Is William Ellen an Eco-Martyr?

November 27, 1992

William Ellen is going to prison Monday unless President Bush decides to commute his sentence or pardon him. His crime is filling in wetlands on the Eastern Shore.

The Wall Street Journal and such organizations as the Fairness to Landowners Committee believe he is the eco-martyr they've been looking for. That is, a decent, hard-working environmentalist being severely punished for a minor disagreement with federal bureaucrats. His case, they think, will personify and thus dramatize cruel, complex environmental regulations.

If enough Americans accept this argument, then laws designed to stop the degradation and destruction of the nation's wetlands will surely be repealed or at least modified.

We have sympathy for Mr. Ellen, and we might be persuaded that some punishment other than prison is preferable for criminals like him.
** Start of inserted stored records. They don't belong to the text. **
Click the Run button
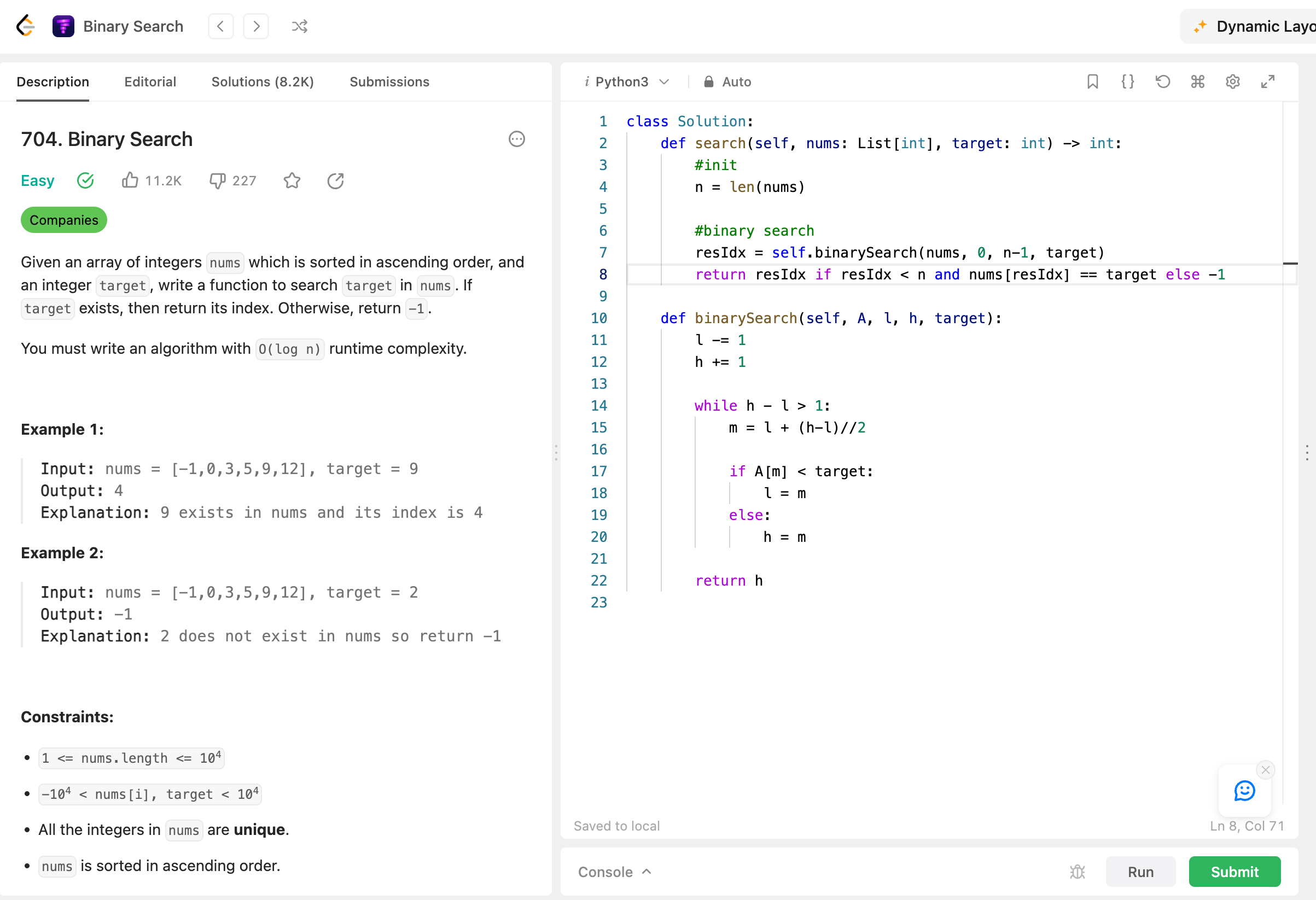The width and height of the screenshot is (1316, 900). click(x=1140, y=872)
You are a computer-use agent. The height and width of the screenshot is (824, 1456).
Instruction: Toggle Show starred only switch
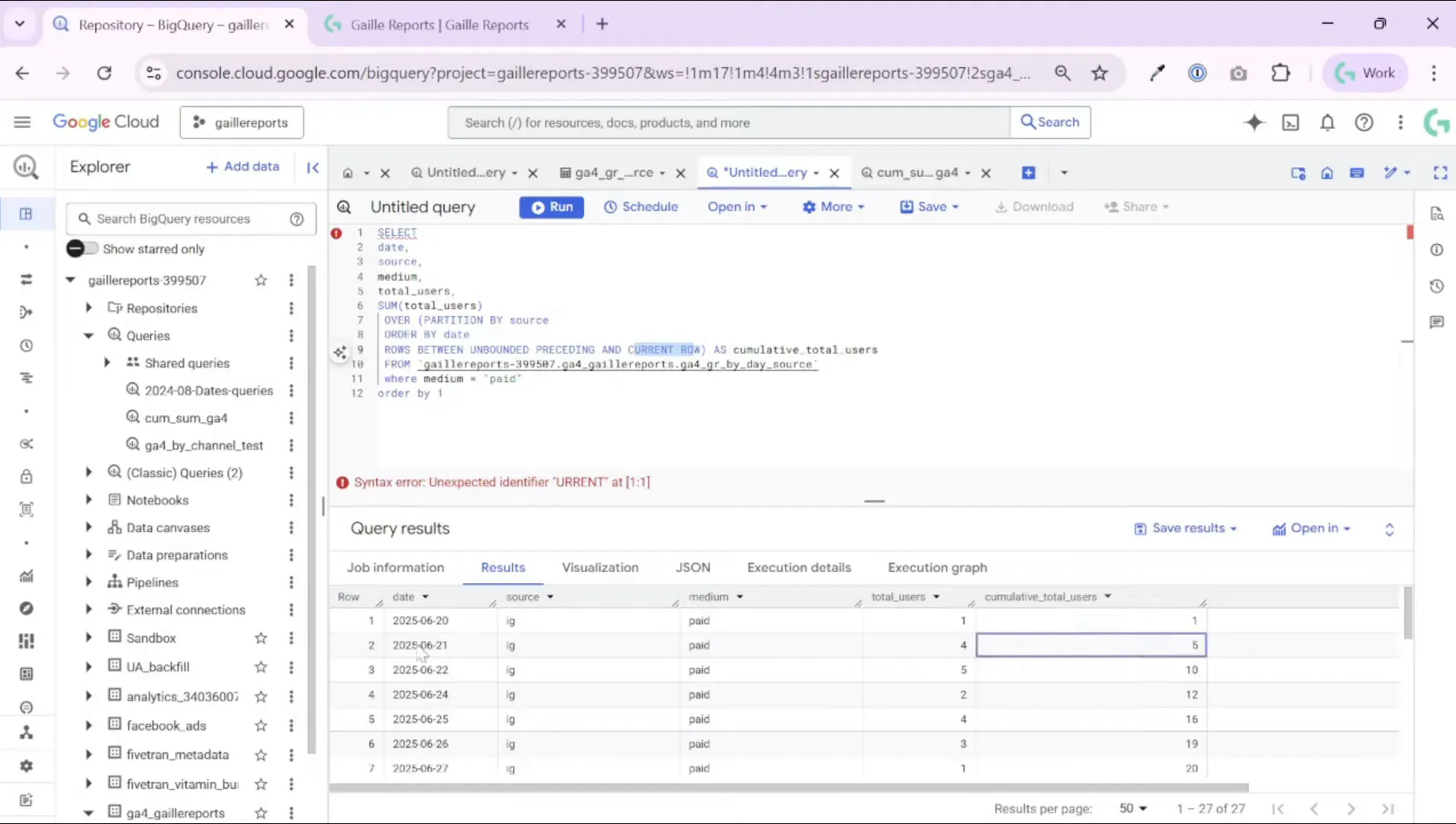pyautogui.click(x=82, y=248)
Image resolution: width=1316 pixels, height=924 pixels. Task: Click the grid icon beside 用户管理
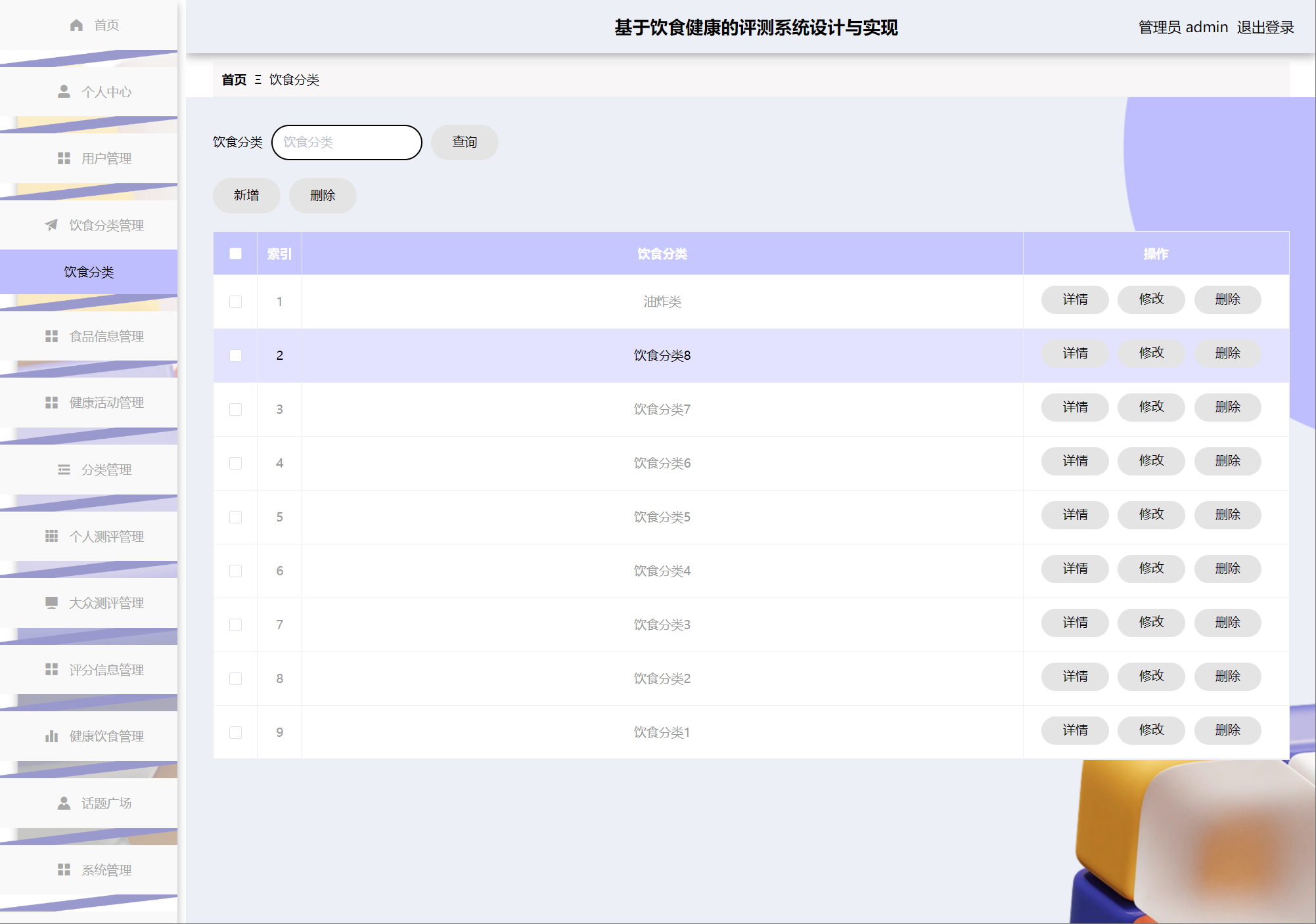coord(64,158)
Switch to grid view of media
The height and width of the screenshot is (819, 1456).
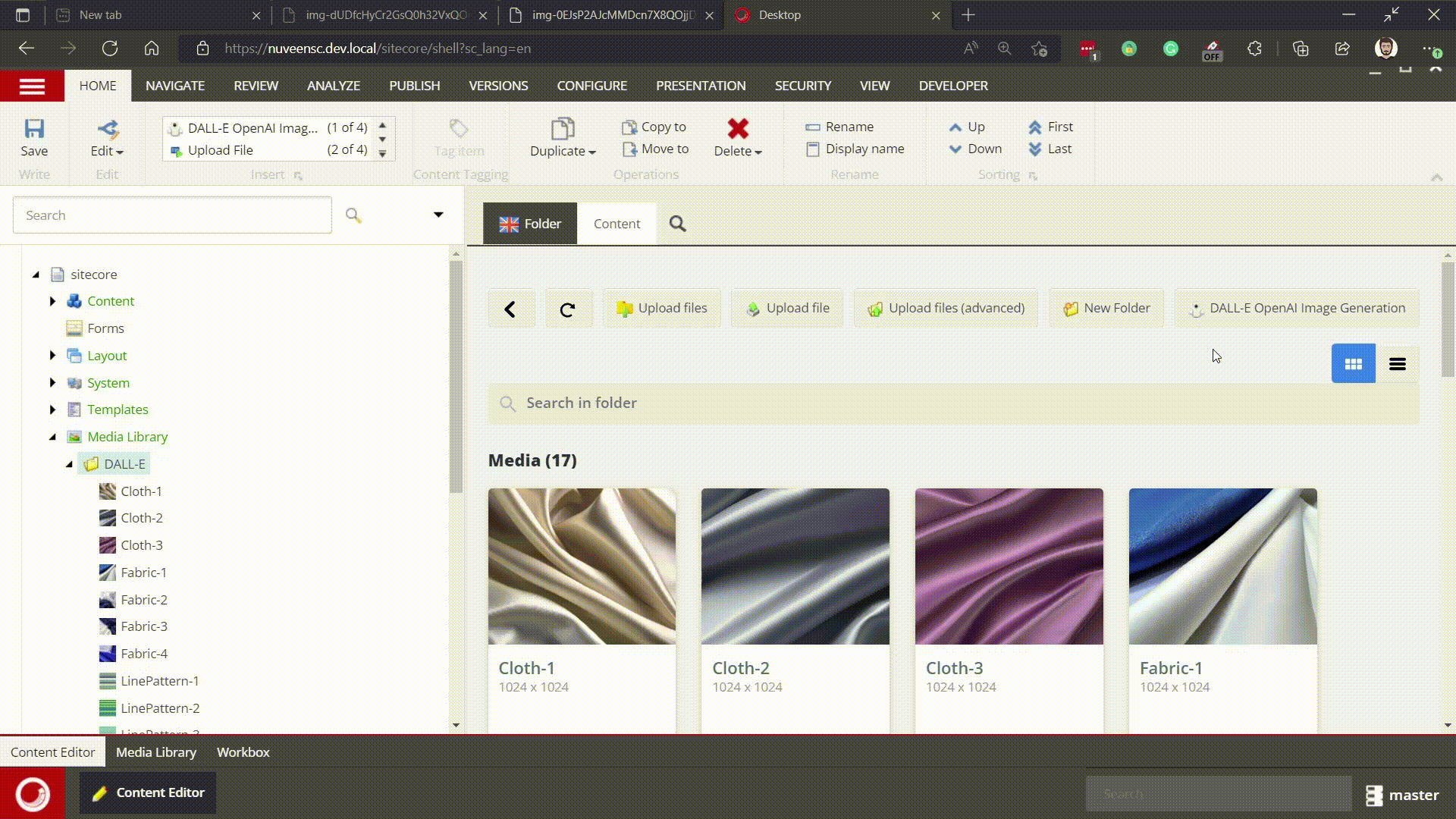(x=1353, y=364)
But we could not be persuaded that punishment is inappropriate.

The fact is, Mr. Ellen was deemed subject to prison for knowingly refusing to obey environmental laws. He was warned by federal officials more than once that he was proceeding illegally in filling in wetlands. He ignored cease and desist orders. Congress, acting for the American people, had signaled how important it deems these laws by attaching severe criminal penalties for breaking them: fines of up to $50,000 and prison terms of up to three years per day of violation.

In this state above all, where so many citizens make a living or a life out of the bounty of the Chesapeake Bay, enviro-crime is as obnoxious as most other kinds.

A jury of ordinary Marylanders found Mr. Ellen guilty of this willful misconduct on five counts. And a unanimous panel of three appellate judges upheld his conviction and his relatively lenient sentence of six months in prison, four months in home detention, 60 hours of community service and no fine.

Maybe there is a better way to punish some violations of these laws, perhaps even in this case. But if such vital public assets as the Chesapeake Bay are to be preserved, then punish the government must, and severely when appropriate, and it must always have the prerogative of prison sentences.

As the court of appeals said, "That Ellen [and, we would add, the Wall Street Journal and others who side with him] believes that an offense of this magnitude is trivial or unimportant ironically exemplifies the need not to foreclose punishment by imprisonment in enforcing laws aimed at environmental protection."